> _Work request_
What lines in the entries hold the string "agent"? List them.

> _Information_
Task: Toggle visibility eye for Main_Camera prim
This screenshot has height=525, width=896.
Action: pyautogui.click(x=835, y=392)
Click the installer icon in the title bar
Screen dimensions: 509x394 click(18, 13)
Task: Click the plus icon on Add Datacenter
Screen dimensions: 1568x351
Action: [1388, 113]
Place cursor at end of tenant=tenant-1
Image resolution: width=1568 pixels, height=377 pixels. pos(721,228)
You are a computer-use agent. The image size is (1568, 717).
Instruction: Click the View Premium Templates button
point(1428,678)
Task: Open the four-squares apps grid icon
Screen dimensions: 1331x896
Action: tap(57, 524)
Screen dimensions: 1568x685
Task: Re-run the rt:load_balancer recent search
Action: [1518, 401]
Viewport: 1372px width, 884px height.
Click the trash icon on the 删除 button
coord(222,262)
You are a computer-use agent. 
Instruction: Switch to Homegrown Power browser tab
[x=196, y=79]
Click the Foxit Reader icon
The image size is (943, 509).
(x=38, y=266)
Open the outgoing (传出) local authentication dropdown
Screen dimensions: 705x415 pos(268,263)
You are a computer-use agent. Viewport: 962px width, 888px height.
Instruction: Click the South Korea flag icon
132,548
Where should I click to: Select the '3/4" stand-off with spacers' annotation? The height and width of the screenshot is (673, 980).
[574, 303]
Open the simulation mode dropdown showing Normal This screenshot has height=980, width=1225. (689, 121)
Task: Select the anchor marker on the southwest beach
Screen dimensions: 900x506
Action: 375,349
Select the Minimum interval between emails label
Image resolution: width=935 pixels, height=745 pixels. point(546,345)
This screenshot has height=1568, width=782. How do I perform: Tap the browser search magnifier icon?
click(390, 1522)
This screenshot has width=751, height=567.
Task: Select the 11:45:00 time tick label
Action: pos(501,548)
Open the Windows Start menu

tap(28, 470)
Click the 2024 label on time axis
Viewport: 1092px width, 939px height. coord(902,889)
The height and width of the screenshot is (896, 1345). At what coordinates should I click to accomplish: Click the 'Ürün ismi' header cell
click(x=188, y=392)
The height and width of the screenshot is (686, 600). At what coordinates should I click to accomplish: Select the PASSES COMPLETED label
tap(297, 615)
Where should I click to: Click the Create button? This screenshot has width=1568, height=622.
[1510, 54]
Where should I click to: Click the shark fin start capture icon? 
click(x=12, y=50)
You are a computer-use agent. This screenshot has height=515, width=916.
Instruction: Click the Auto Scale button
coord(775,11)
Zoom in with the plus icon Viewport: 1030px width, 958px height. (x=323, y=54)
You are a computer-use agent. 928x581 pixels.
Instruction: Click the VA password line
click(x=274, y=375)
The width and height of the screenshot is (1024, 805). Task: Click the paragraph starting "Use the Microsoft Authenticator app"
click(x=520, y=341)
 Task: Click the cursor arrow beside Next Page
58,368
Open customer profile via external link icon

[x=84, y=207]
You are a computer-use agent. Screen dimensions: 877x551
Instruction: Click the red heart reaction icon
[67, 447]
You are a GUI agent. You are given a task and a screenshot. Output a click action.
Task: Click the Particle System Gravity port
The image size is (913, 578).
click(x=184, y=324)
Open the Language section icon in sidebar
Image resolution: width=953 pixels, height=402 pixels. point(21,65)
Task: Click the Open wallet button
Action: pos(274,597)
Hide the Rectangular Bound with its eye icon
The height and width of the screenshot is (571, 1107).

> _Worked solution_
You are a computer-use agent. The image size is (1568, 717).
You are a computer-use agent. 
You are a computer-use agent. Viewport: 962px width, 888px height.
You are a computer-use agent. This screenshot has height=515, width=916.
You are a computer-use agent. 928x581 pixels.
You are a computer-use agent. Screen dimensions: 877x551
You are a GUI agent. You are given a task and a screenshot. Output a click action.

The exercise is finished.